◆ Extracted information:

┌────────

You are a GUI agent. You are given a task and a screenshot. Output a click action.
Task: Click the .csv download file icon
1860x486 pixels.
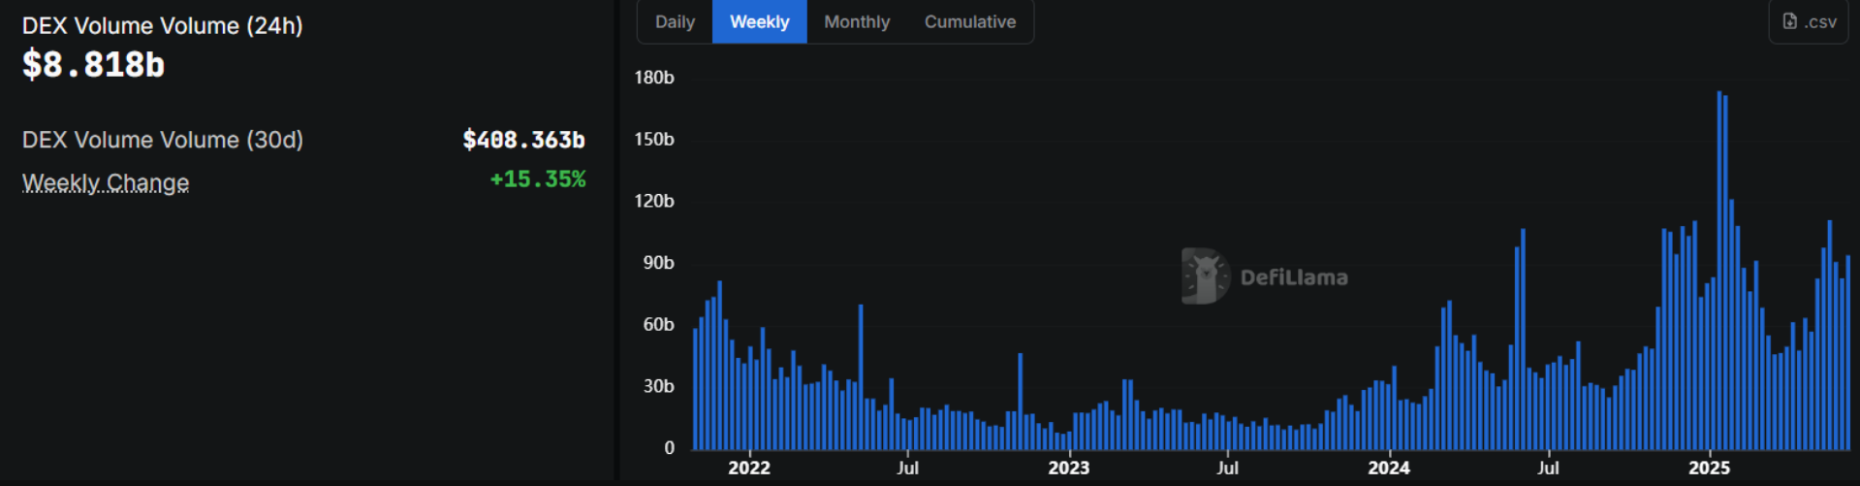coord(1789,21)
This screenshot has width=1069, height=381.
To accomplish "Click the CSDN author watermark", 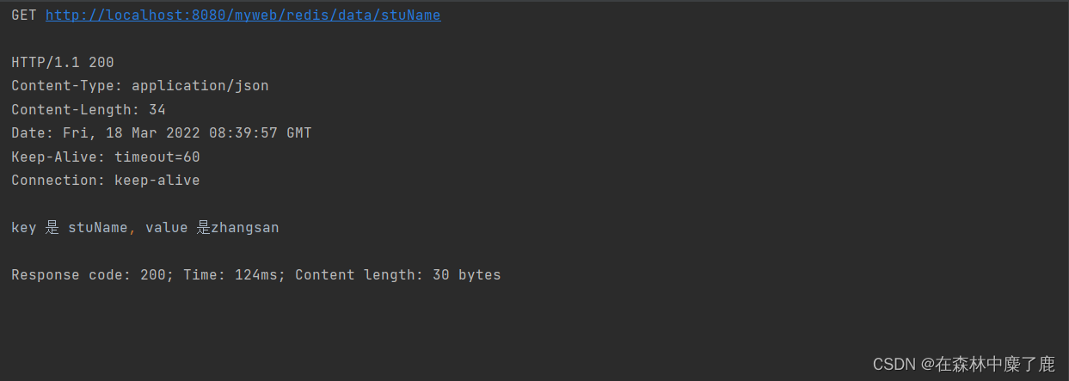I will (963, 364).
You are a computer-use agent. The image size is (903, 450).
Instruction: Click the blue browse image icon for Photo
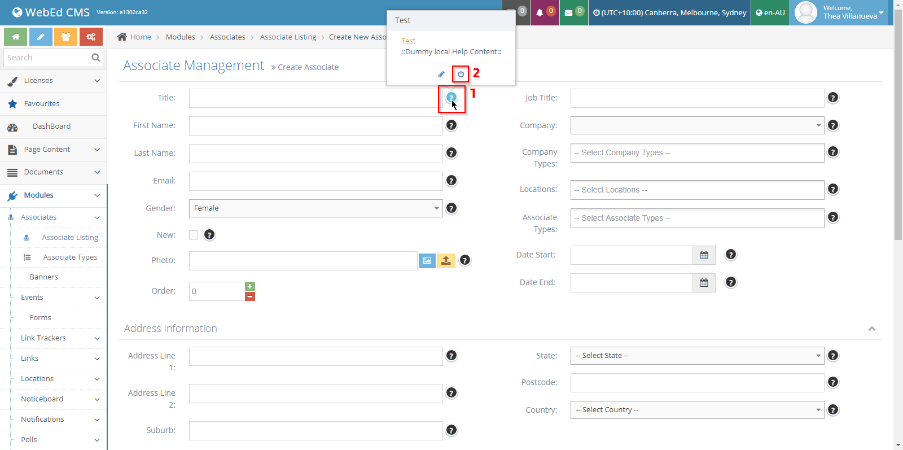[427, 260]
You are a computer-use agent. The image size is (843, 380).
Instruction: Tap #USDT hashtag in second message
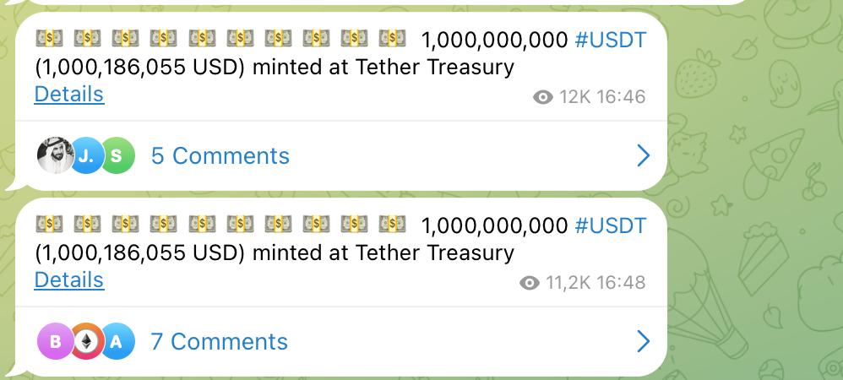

└────────

◆ Task brief:
Only lines with the word "screenshot" count here; copy every one from the records.

◆ Written answer:
You are a GUI agent. You are given a task and a screenshot. Output a click action.
This screenshot has width=1069, height=381.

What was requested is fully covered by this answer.